:: Selected text

Editors note: This the third in a four-part series detailing how and why a collaboration of Democratic activists conspired to unseat Pennsylvania Rep. Curt Weldon in the November 2006 elections. Read part 1 and part 2.


Former Rep. Curt Weldon, R-Pa.

Although Republican Rep. Curt Weldon’s suburban Philadelphia district had given John Kerry a slight majority of its votes in 2004, Weldon secured 59 percent of the votes against his Democratic opponent. On the surface, he was not a likely Democratic target for 2006.

And yet the Clintons and their allies would invest more money and energy in Weldon’s removal than that of any other congressman. And for one good reason: The intrepid Weldon posed a genuine risk to Bill’s legacy and Hillary’s future. By means fair or foul, he had to go.

Initiating the removal was one Melanie Sloan, a former assistant United States attorney and now the executive director of the George Soros-funded watchdog group, Citizens for Responsibility and Ethics in Washington.

It was Sloan who filed the complaint against Weldon after his name surfaced in a 2004 Los Angeles Times articles listing the various members of Congress whose children were lobbyists. Although Weldon was one of 28 such congressmen listed and had been cleared by a congressional ethics committee, Sloan and her collaborators zeroed in on him alone.

::::

### [Directive]
Write what comes next in the article about the effort to unseat Curt Weldon, starting right after its last sentence.

:: Data excerpts

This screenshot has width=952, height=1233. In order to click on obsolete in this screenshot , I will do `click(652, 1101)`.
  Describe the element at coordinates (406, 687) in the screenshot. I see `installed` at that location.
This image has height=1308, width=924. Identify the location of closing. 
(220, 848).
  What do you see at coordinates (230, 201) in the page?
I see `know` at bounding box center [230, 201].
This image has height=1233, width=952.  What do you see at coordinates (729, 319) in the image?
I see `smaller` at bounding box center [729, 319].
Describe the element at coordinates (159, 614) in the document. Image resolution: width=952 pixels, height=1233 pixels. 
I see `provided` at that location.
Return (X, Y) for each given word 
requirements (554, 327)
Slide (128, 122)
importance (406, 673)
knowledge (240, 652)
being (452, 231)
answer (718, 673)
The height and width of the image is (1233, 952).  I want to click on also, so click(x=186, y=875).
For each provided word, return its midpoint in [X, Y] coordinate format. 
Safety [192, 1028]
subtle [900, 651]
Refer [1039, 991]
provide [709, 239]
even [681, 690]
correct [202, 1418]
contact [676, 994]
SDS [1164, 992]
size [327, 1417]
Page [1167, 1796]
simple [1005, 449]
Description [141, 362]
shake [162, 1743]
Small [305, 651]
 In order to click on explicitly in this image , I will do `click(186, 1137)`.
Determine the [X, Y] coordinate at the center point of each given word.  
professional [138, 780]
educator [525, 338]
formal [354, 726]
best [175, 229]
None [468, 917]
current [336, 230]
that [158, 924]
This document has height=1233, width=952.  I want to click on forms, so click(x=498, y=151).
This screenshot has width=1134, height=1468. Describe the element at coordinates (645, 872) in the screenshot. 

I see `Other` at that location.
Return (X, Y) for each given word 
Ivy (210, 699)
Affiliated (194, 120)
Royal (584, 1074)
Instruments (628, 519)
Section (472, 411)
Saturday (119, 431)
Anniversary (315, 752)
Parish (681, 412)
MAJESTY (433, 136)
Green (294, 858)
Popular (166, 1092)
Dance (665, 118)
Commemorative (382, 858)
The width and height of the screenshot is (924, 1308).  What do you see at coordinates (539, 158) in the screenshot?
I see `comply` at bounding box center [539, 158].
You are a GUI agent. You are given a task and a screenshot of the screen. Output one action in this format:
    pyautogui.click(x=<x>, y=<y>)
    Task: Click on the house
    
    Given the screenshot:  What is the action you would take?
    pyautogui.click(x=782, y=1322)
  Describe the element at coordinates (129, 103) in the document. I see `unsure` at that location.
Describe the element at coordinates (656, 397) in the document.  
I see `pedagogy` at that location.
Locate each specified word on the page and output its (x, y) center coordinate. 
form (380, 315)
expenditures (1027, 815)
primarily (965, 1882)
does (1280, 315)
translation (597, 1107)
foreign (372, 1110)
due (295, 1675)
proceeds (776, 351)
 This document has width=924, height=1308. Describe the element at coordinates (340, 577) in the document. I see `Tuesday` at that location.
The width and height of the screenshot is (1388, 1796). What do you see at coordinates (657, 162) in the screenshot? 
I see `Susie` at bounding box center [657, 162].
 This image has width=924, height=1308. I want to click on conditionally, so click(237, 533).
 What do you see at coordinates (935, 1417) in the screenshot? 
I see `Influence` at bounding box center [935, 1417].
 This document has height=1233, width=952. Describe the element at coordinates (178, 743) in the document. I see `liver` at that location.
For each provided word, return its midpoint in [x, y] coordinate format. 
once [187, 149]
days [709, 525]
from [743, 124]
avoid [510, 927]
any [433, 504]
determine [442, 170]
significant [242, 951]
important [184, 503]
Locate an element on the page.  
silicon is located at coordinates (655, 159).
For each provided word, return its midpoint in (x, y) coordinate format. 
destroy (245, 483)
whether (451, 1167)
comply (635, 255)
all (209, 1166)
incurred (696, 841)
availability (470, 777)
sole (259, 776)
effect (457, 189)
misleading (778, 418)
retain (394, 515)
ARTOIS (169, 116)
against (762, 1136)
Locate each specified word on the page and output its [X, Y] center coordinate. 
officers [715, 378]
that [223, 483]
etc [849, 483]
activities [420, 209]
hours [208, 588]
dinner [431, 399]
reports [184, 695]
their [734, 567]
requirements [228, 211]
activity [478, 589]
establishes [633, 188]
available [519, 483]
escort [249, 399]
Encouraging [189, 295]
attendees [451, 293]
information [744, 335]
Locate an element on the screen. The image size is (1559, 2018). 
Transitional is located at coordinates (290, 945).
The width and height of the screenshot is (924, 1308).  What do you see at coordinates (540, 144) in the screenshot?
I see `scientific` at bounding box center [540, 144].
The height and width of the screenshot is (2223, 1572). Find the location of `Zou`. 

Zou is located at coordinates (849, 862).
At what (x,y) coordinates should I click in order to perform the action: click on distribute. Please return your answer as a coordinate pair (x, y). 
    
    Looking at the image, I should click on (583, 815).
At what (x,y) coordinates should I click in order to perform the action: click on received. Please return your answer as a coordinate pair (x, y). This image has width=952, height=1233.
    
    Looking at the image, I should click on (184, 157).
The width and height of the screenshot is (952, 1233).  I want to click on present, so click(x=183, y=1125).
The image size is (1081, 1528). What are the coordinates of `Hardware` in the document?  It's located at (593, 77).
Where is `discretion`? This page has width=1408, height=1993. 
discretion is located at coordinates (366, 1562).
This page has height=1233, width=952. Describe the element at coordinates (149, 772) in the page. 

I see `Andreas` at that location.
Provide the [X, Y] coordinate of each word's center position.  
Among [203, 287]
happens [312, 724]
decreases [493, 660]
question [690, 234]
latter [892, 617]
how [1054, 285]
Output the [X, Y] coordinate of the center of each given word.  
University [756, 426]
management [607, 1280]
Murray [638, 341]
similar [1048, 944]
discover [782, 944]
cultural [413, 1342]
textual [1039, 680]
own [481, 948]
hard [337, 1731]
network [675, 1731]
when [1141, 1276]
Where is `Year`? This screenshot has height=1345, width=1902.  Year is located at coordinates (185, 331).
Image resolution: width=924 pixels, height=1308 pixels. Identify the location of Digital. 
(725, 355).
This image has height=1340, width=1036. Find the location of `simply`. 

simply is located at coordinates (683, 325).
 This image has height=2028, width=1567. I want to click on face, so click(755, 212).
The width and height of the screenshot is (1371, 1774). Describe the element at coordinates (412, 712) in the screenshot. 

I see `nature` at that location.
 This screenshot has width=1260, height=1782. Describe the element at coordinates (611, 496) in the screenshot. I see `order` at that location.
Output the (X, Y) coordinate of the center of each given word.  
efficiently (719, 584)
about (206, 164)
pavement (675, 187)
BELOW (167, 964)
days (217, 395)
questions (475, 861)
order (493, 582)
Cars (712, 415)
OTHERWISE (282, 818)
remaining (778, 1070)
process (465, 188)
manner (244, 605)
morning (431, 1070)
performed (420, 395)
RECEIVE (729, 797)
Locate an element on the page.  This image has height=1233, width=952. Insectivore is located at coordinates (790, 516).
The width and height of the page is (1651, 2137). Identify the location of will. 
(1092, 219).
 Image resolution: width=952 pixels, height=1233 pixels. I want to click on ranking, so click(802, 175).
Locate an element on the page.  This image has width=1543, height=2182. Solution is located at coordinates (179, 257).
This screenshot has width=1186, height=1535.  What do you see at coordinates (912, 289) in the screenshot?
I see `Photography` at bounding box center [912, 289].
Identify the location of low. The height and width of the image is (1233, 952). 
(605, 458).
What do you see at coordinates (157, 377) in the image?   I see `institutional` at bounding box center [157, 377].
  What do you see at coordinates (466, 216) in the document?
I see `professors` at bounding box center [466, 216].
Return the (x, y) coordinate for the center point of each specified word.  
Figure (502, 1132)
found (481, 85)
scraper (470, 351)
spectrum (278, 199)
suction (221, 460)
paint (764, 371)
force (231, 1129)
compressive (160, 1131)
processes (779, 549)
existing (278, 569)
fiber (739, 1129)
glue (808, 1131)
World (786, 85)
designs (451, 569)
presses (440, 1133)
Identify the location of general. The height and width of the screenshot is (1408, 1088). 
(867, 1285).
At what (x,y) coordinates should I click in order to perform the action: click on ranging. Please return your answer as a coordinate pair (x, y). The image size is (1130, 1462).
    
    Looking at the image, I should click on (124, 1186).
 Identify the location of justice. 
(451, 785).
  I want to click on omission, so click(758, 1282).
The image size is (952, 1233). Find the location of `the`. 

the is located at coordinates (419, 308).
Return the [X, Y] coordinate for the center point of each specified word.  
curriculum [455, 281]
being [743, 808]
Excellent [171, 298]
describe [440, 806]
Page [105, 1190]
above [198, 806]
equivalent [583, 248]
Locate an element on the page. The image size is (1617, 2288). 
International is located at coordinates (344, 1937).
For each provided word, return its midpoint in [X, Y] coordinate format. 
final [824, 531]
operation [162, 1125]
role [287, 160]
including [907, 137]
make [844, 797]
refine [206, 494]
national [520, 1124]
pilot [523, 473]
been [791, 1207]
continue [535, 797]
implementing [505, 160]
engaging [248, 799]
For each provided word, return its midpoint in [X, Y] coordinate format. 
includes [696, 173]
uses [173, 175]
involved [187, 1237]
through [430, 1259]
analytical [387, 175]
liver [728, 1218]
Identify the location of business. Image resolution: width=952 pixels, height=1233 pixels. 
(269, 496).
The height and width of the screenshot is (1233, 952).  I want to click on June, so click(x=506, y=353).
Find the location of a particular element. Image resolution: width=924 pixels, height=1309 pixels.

::::

### [Result for this task]
Unbeknownst to Weldon, the FBI had opened an investigation into his and his daughter’s business interests some time in the spring of 2006, roughly 18 months after Sloan filed her complaint and just about the time the campaign of Weldon’s opponent, Joe Sestak, was kicking into high gear.


Although Sloan would claim to be mystified by the FBI’s delay in investigating Weldon, future events would suggest a coordinated effort within the Department of Justice and possibly the FBI.

In the summer or early fall of 2006, the FBI formally referred the Weldon matter to the Department of Justice’s Public Integrity Section for follow-up. Public Integrity is the home of, among others, Howard Sklamberg, one of the Democratic sympathizers within the DOJ responsible for the preposterously light sentence meted out to Weldon target Sandy Berger.

If Weldon were unaware of the judicial operation against him, he could not miss the political one. On Sunday, Sept. 24, 2006, during former President Bill Clinton’s legendary performance on Fox News with Chris Wallace, the nation saw just how big were the guns aimed at Weldon. Other than George Bush, Clinton mentioned only one other Republican by name.

“A three-star admiral,” he announced out of nowhere, “who was on my National Security Council staff, who also fought terror, by the way, is running for the seat of Curt Weldon in Pennsylvania.”

Without meaning to, Clinton also suggested why the war on Weldon was so important. For postmodernists like Clinton, those in power have the ability to impose their “narrative” on those without power and call it truth.

To preserve his version of events leading up 9/11, he had dispatched Sandy Berger to the National Archives, at the risk of Berger’s career and reputation, to edit the official record.

Controlling the media historically had been much easier. Not surprisingly, Clinton felt betrayed when earlier that September ABC aired an honest, if unflattering, account of events that he dismissed as “their little pathway to 9/11.”

Clinton had first tried to shut the ABC program down. That failing, he denounced the program to Chris Wallace’s Fox audience as a fiction by a “right-wing conservative” and reiterated his own highly colored narrative.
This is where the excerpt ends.